I am currently using 360 Total security. I have tried uninstalling it. But didn't do any good.


----------



## Ent (Apr 11, 2009)

I'd never heard of that one.
Anyway, you don't want to leave yourself without security.

I would have said security software is the most likely to get itself in trouble, but not the only thing that could. Let's see whether any of the startup programs is doing it.
Press CTRL + SHIFT + ESC to bring up the Task Manager.
If it's small, click "More Details"
Go to the start up tab.
Disable all the startup programs in the list, and reboot. 
Then see whether you can shut down.

If you can, then try enabling the startup programs a few at a time to look for the culprit.


----------



## grogdrinker (Aug 4, 2015)

I had this problem with a desktop dual boot. I just walked away for a couple of hours and when I came back it had sorted itself out.


----------



## GibinThomas (Jul 31, 2015)

That worked! Thank you so much.

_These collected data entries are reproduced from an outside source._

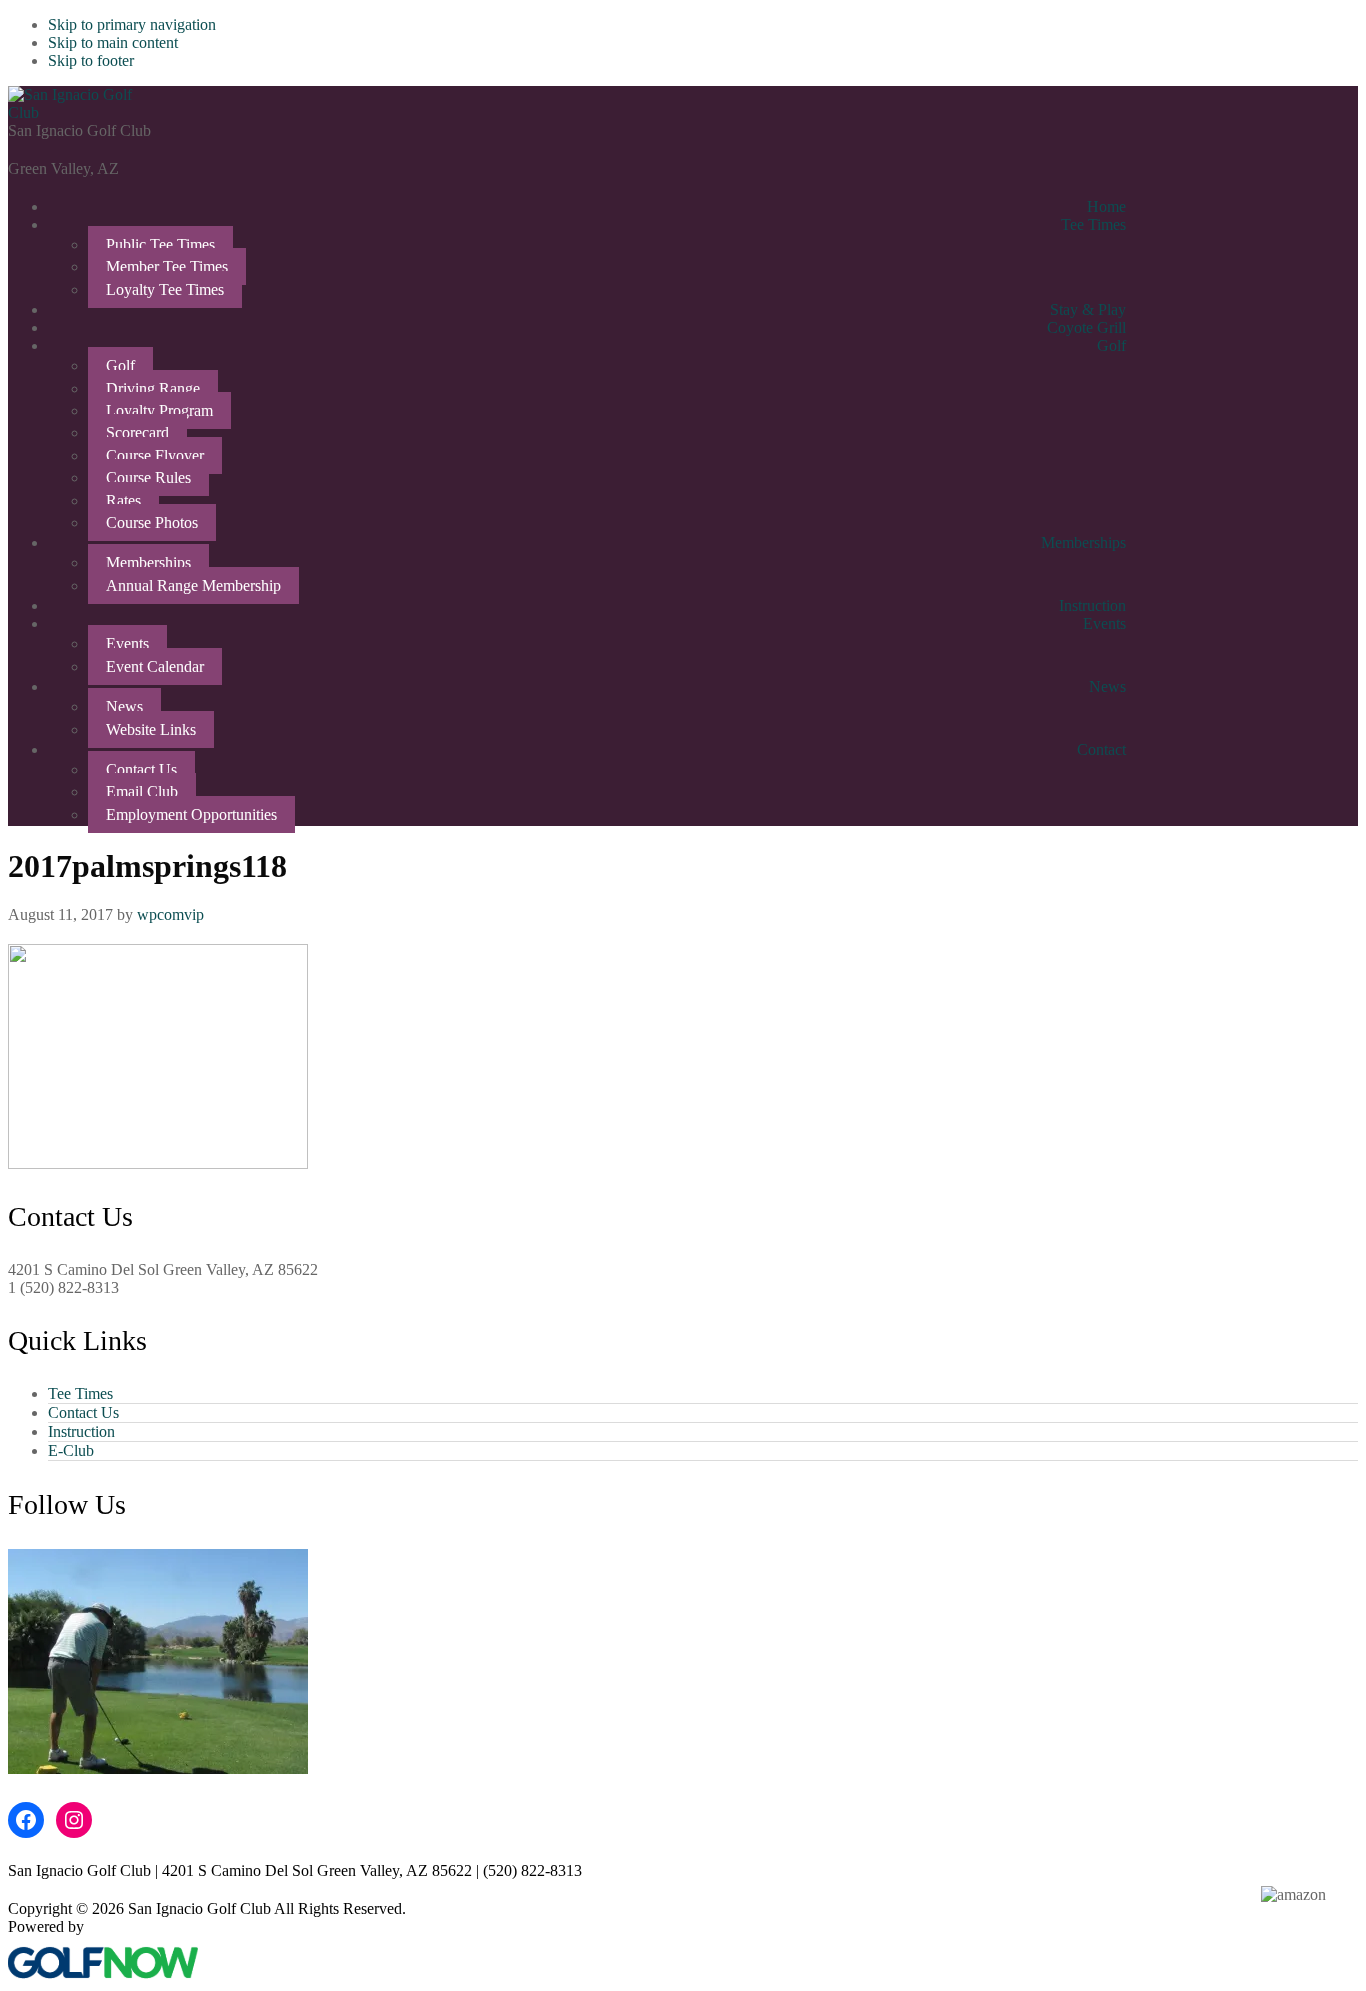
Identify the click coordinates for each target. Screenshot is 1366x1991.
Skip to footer (91, 60)
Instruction (81, 1431)
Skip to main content (113, 42)
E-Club (71, 1450)
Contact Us (83, 1412)
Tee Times (80, 1393)
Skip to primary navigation (132, 24)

Is there something i can do to fix the sleep/wake issue?


----------



## grogdrinker (Aug 4, 2015)

I went to power management and made sure all settings were never.


----------



## GibinThomas (Jul 31, 2015)

May I know the settings that u used?


----------



## GibinThomas (Jul 31, 2015)

Apparently,my shutdown and sleep issues are back! ;(


----------



## Ent (Apr 11, 2009)

Can I clarify, the shutdown issues are there even when you have all your startup programs turned off?


----------